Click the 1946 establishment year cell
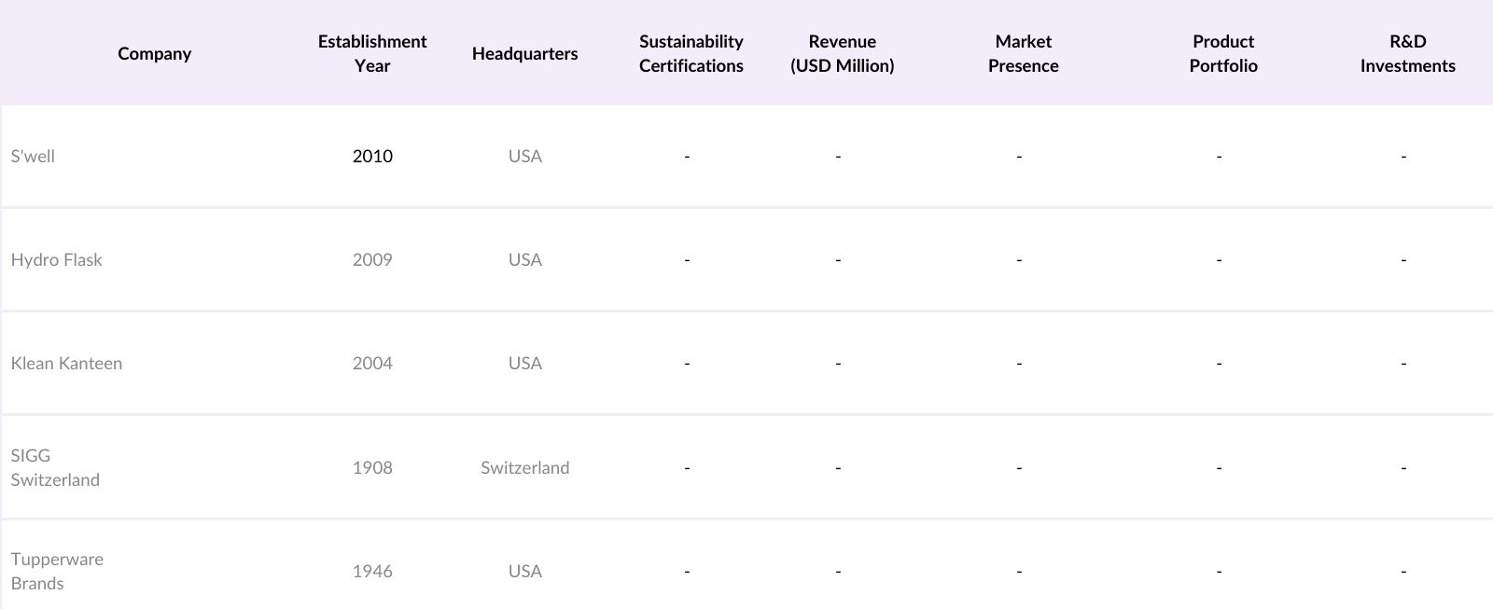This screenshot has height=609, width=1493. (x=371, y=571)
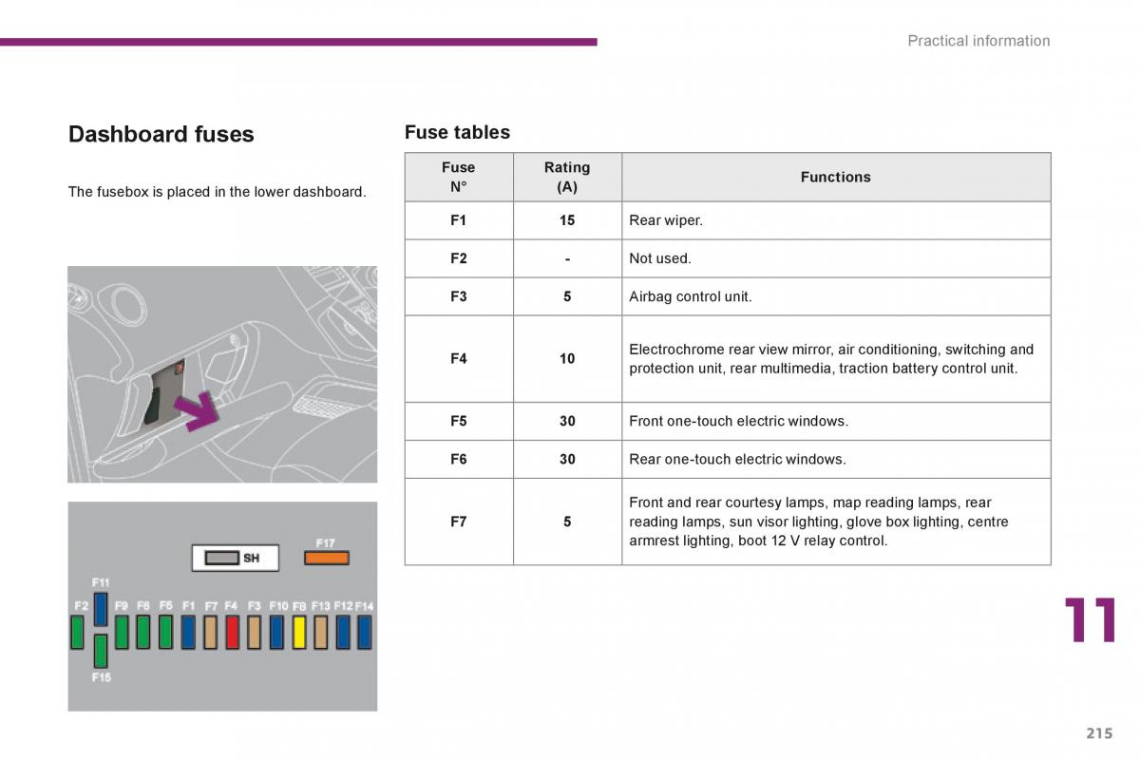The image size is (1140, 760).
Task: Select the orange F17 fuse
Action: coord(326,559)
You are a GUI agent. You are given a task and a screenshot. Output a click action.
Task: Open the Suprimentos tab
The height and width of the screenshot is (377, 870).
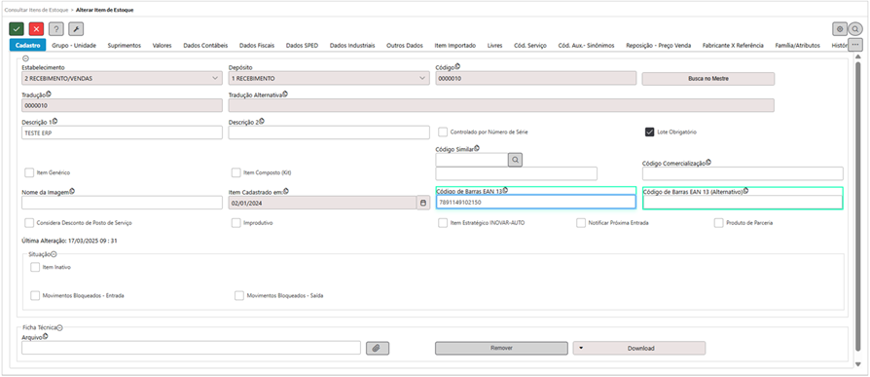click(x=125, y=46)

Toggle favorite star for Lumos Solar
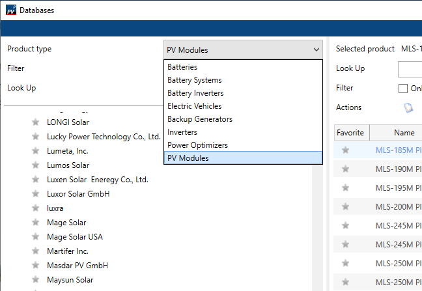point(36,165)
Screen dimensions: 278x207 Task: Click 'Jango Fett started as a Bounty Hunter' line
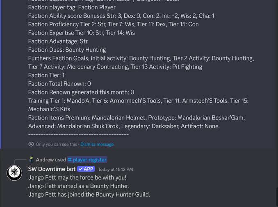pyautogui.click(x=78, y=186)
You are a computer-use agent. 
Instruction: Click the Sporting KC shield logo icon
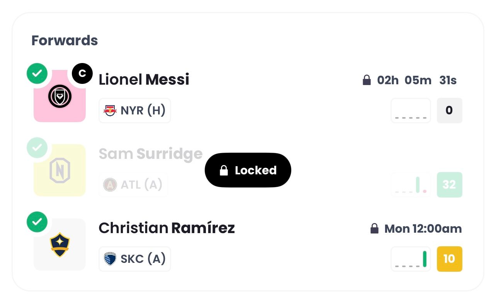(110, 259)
┄┄┄┄┄┄┄┄┄┄┄┄┄┄┄┄┄┄┄┄
» TRY IT: The response must restate exactly the lines from the one containing "You are a GUI" through the end of the records above and must leave out all pictures.

» RESPONSE AREA:
You are a GUI agent. You are given a task and a screenshot. Output a click action.
Task: Open the Suprimentos tab
The height and width of the screenshot is (377, 870).
click(x=125, y=46)

Toggle favorite star for Lumos Solar
point(36,165)
Screen dimensions: 278x207 Task: Click 'Jango Fett started as a Bounty Hunter' line
pyautogui.click(x=78, y=186)
You are a computer-use agent. 
Instruction: Click the Sporting KC shield logo icon
(110, 259)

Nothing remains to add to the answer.